Chapter 1: Waking Up in the Wrong Story
I jolted awake, shivering so hard my teeth nearly chattered. The cold seeped right through me, down to my bones. Man, was it freezing. For a second, I wondered if I’d rolled right out of my bed and into a walk-in freezer.
The world felt chilly and strange, thick with morning dew and a faint whiff of campfire smoke. My eyes flickered open and shut as I tried to get my bearings. What the hell? My heart was pounding like I’d run a marathon in my sleep, and I had no idea where I was.
When I finally pried my eyes open, I saw two gorgeous women going at it—locked in a heated argument, faces red, voices sharp, and neither backing down an inch.
Their voices sliced through the morning quiet—sharp, overlapping, way too much drama for this early. The air crackled. I could feel it in my skin—the way it gets before a summer storm. Static, electric, and tense.
One of them was in a crimson dress, her features bold and striking, like a movie star who’d just stepped off the red carpet. She looked like the kind of woman who’d show up on a magazine cover, all confidence and attitude, the type you just couldn’t ignore.
Her hair tumbled over her shoulders in wild, defiant waves, lips painted a shade that could stop traffic. She stood with her chin up, hands on her hips, basically daring the world to mess with her. You couldn’t miss her, even if you tried. Her presence was like a fire alarm in a silent room—loud, impossible to ignore.
The other woman wore a flowing white sundress, and she seemed to almost float—delicate and fragile, like a snowflake caught in the winter wind. She looked like she might float away if you breathed too hard.
She moved with a hesitant grace, eyes wide and uncertain, hands twisting the hem of her dress. She looked like she wanted to disappear, but her eyes said she wasn’t going anywhere.
But hey, don’t get the wrong idea.
This wasn’t some soap opera catfight. The tension ran deeper, like the undercurrent before a river flood. This was old. Real old. I could sense the years of resentment and heartache packed into every glare, every clipped word.
The woman in white? Turns out, she’s my mom now—Autumn Grace.
Yeah, you heard me right. I’d landed in the middle of a drama, and she was my mother now. Wild. Seriously. How did I end up here?
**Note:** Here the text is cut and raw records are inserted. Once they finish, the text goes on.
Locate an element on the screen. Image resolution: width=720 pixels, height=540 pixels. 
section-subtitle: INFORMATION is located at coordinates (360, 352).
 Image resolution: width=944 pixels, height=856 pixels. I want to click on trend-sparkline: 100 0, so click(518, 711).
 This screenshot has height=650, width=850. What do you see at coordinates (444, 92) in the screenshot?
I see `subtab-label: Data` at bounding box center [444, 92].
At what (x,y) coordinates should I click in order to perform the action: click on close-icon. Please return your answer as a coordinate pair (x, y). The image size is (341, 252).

She’s the tragic “fake innocent” supporting character in this old-school Hollywood drama. Born into an elite family. Hiding secrets. But doomed to a miserable end. That’s Autumn Grace in a nutshell.
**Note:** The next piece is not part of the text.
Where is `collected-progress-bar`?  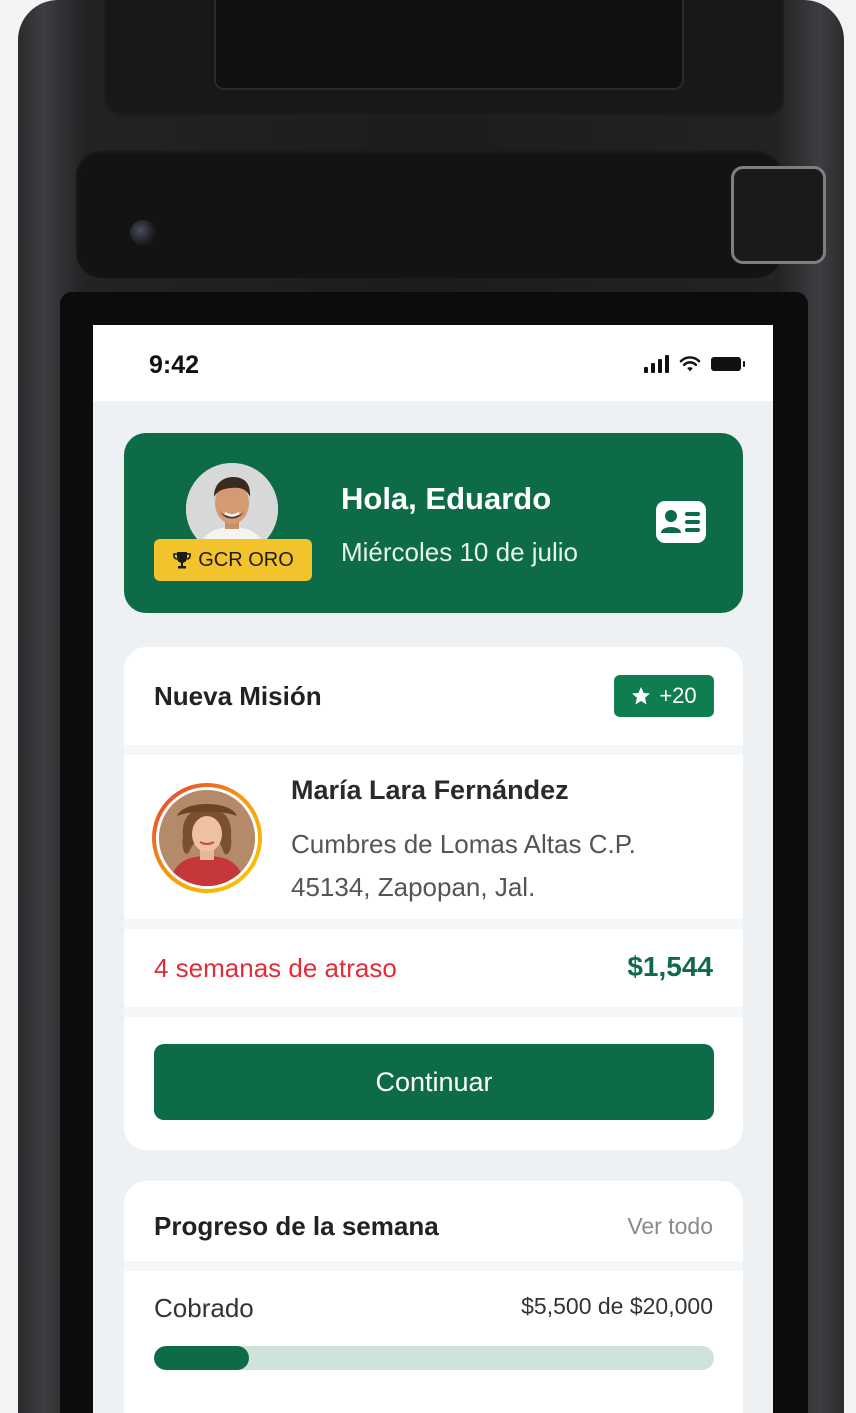 collected-progress-bar is located at coordinates (434, 1358).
She’s the kind of woman you see in black-and-white movies, always on the edge of tears, always one step from disaster. The kind you want to reach through the screen and save, but the script never lets her win. Man, it’s brutal.
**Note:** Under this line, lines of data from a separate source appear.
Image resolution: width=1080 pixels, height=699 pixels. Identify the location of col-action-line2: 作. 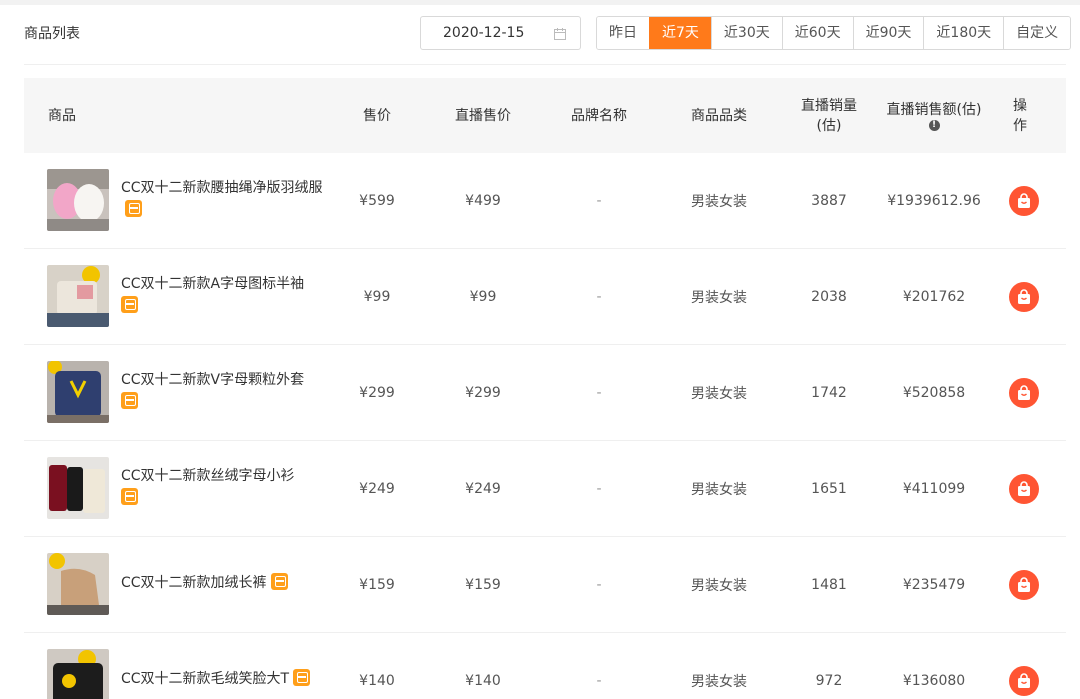
(1020, 126).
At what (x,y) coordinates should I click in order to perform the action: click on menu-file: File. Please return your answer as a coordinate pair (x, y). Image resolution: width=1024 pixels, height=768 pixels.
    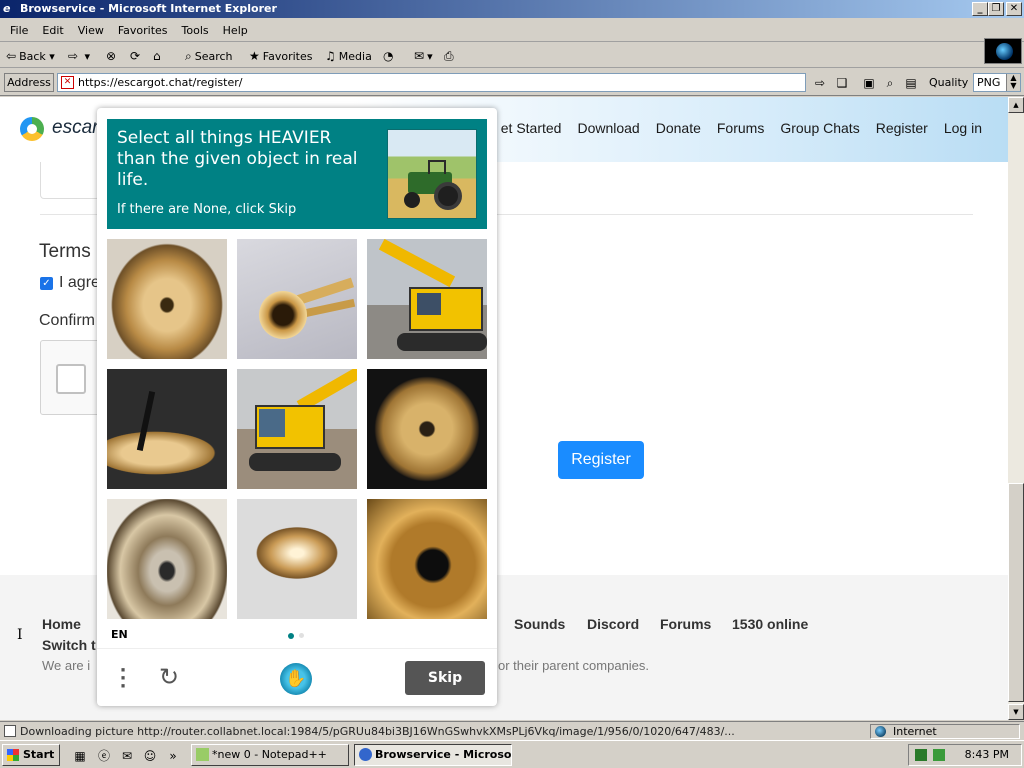
    Looking at the image, I should click on (19, 31).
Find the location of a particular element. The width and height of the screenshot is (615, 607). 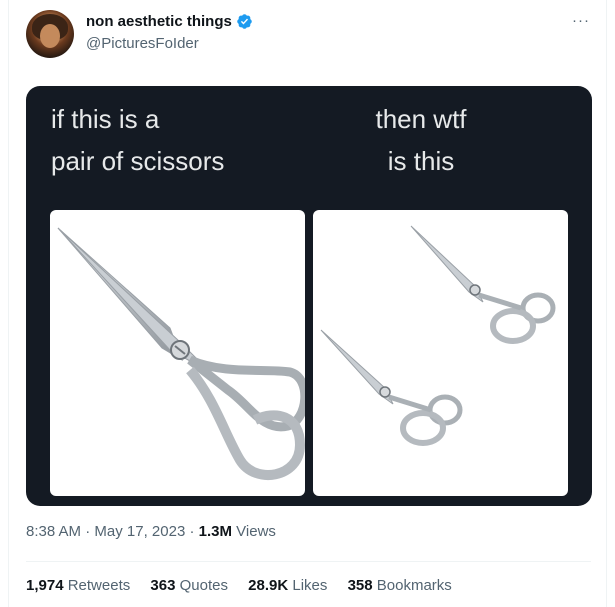

stat-label: Bookmarks is located at coordinates (414, 586).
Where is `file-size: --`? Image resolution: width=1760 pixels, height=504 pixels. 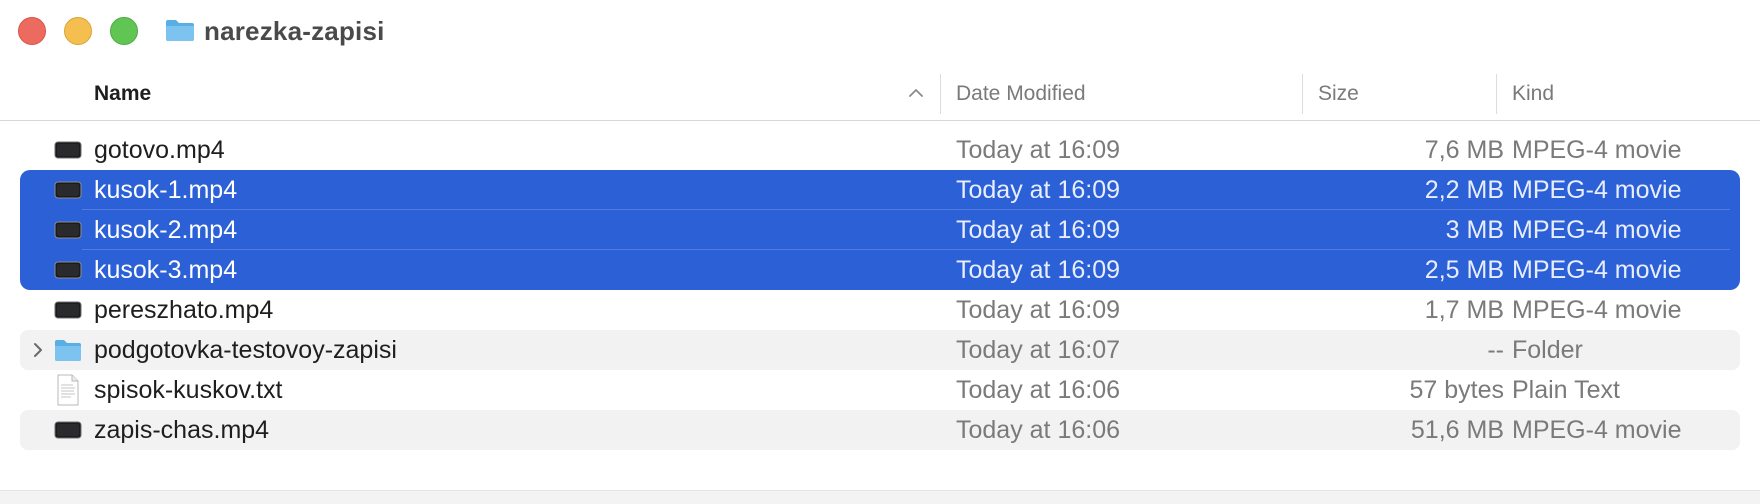 file-size: -- is located at coordinates (1496, 350).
And all because my biological father, Charles Whitaker—the richest man in the story—is completely, hopelessly blind. Blind in all the ways that matter, anyway. He had money, power, and not a clue about the people who actually cared. The man could spot a fake Picasso from across a gallery, but not a snake in his own home.
In the novel, to protect the original heroine, Lila Monroe, he hired PR sharks to ruin her. Blackballed her from the industry. Even teamed up with Lila to destroy Autumn’s family, pushing her so far she jumped from her penthouse balcony.
It was the kind of plot twist that made readers throw the book across the room. I wanted to reach into the book and shake him. I remember cursing his name, wishing someone would knock some sense into him—or at least push him off a metaphorical balcony of his own.
As for me—his real daughter—I lost my mom early and grew up under my stepmother Lila’s thumb. I died of heartbreak at just eight years old.
After my mother and I were gone, Lila’s life only got better. She milked the "hopeless slacker" thing for all it was worth. The fans ate it up. And, backed by my dad’s fortune, she soared to the top of the industry, eventually snagging Best Actress at the Oscars.
She became America’s sweetheart, all while stepping on the backs of everyone who got in her way. Cinderella? Please. More like the evil stepsister, just better at hiding it.
When I finished reading the novel, I couldn’t help but wonder—seriously, what did Autumn Grace and her daughter ever do to deserve that?
It haunted me for days. I’d catch myself staring at the ceiling at night, fists clenched, wishing I could rewrite their ending. If only someone had stepped in, if only someone had fought for them.
I never expected that, in the very next second, I’d be sucked into the book, waking up as Autumn Grace and Charles Whitaker’s five-year-old daughter, Daisy. No way was I letting history repeat itself. Not this time. It was like getting a second chance at life—and this time, I was determined to change the script.